A study of 1,000+ patients with early-onset angiographic coronary artery disease (CAD) concluded that rs2383206(G) was associated with an adjusted odds ratio of 1.39 (CI: 1.05-1.85) for (A;G) heterozygotes and 1.73 (CI: 1.26-2.37) for (G;G) homozygotes. This SNP alone accounted for 21% of the population attributable fraction and was independent of traditional risk factors, myocardial infarction risk, and the extent of disease.[PMID 19033013 (http://www.ncbi.nlm.nih.gov/pubmed/19033013?dopt=Abstract)]
Genotypes:
Paternal Grandfather:GG
Father:AG
Morther:AG
Rs10757278 (http://www.snpedia.com/index.php/Rs10757278)
Significance:
Geno--Mag---------------------Summary
(G;G)-----2.1----------1.6x increased risk for Myocardial Infarction
(A;G)------2-----------1.4x increased risk for Myocardial Infraction
(A;A)------0-----------------------normal
The risk allele, rs10757278(G), shows an increased association for myocardial infarctions ("MI"; heart attacks) both in general and more specifically in so-called early onset MI. The odds ratio relative to rs10757278(A:A) "noncarrier" individuals for rs10757278(G;G) individuals is 1.64 (CI: 1.47-1.82), and for carriers of one risk allele, i.e. rs10757278(A;G) individuals, 1.26 (CI: 1.16-1.36). [PMID 17478679 (http://www.ncbi.nlm.nih.gov/pubmed/17478679?dopt=Abstract)]

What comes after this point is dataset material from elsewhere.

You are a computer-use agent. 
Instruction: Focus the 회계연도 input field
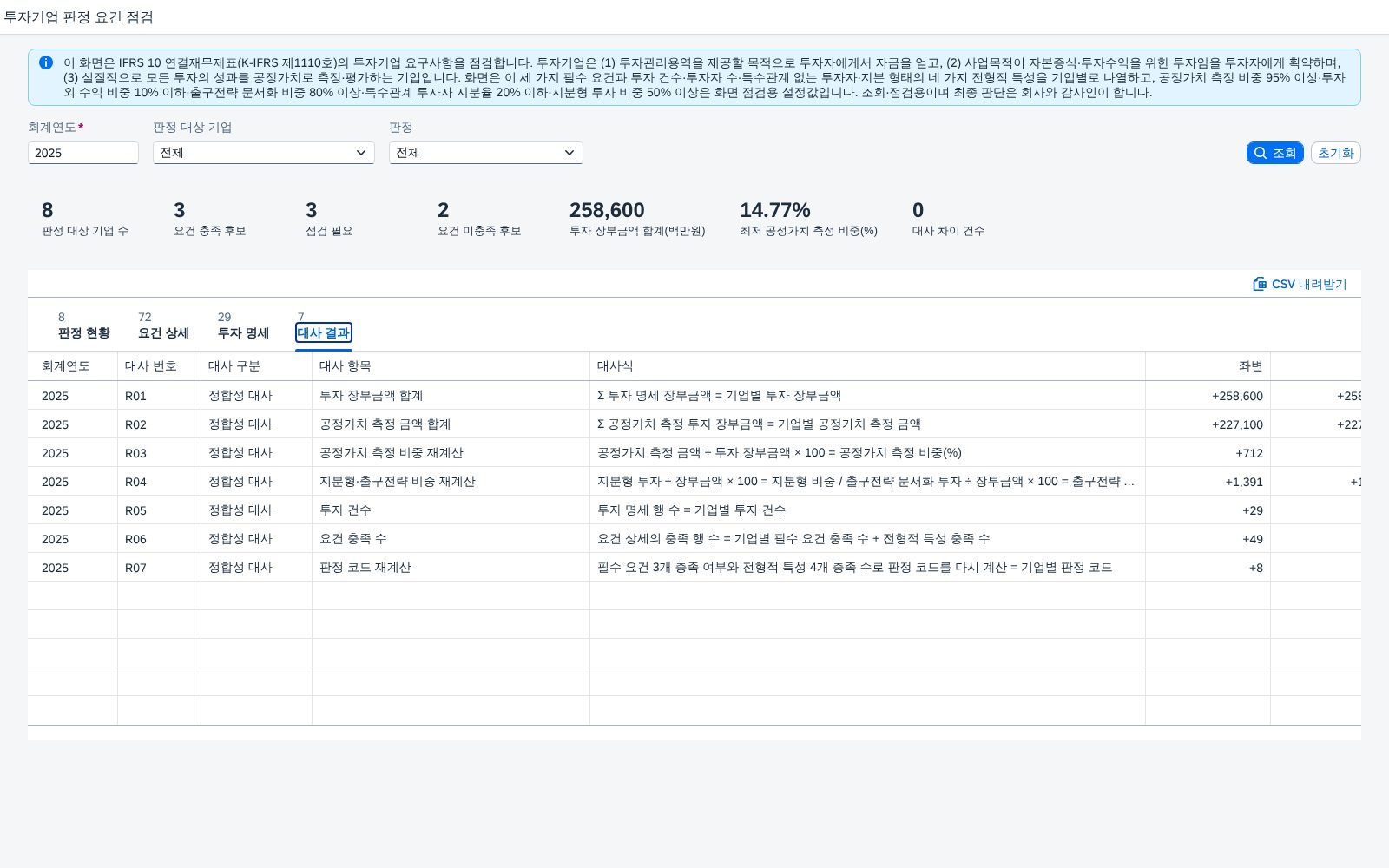point(83,153)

For early onset MI, the odds are slightly higher; homozygote rs10757278(G;G) individuals have an odds ratio of 2.02 (CI: 1.72-2.36), heterozygote rs10757278(A;G) individuals 1.49 (CI: 1.31-1.69) compared to noncarriers. To put it another way, men under the age of 50 and women under the age of 60 who are rs10757278(G:G) individuals have about twice the risk of having a heart attack compared to rs10757278(A:A) individuals. [PMID 17478679 (http://www.ncbi.nlm.nih.gov/pubmed/17478679?dopt=Abstract)]
Genotypes:
Paternal Grandfather:GG
Father:AG
Morther:AG
Rs2383207 (http://www.snpedia.com/index.php/Rs2383207)
Significance:
Geno--Mag----------------Summary
(G;G)-----2.1-----------increased risk for heart disease
(A;G)------2------------increased risk for heart disease
(A;A)------0------------------normal
[PMID 18048766 (http://www.ncbi.nlm.nih.gov/pubmed/18048766?dopt=Abstract)] This SNP was also associated with increased risk for coronary artery disease in a Korean population.
The association remained significant after adjusting for significant clinical covariates (P=0.001 to 0.024). We identified one risk haplotype (GGGG; P=0.017) and one protective haplotype (AAAA; P=0.007) for development of CAD. Further analysis suggested that the SNPs probably confer susceptibility to CAD in a dominance model (covariates-adjusted P=0.001 to 0.024; OR=2.37 to 1.54).
Genotypes:
Paternal Grandfather:GG
Father:AG
Morther:AG
Rs10757274 (http://www.snpedia.com/index.php/Rs10757274)
Significance:
Geno--Mag---------------Summary
(G;G)-----2.1-------~1.3 increased risk for heart disease
(A;G)------2--------~1.2 increased risk for heart disease
(A;A)------0------------------normal
[PMID 18957718 (http://www.ncbi.nlm.nih.gov/pubmed/18957718?dopt=Abstract)] rs10757274, rs2383206, rs1333049 haplotype associated with early-onset CHD (p=7.9 x 10(-7))
[PMID 19901189 (http://www.ncbi.nlm.nih.gov/pubmed/19901189?dopt=Abstract)] A study of 492 sudden and/or arrhythmic deaths and 1460 matched controls concluded that each rs10757274(G) allele conferred an odds ratio of about 1.3 for sudden cardiac death (p=0.003-0.001).
Genotypes:
Paternal Grandfather:GG
Father:AG
Morther:AG
//////////////////////////////////////////////////////////////////////////////////////////////////////////////////////////////////////////////
Comments:
Given that I have yet to test myself, I can only go by probabilities, so I have 1/4 or 25% chance of being "Normal", 1/2 or 50% chance of being heterozygous, and 1/4 or 25% chance of being homozygous at risk. Yikes!!!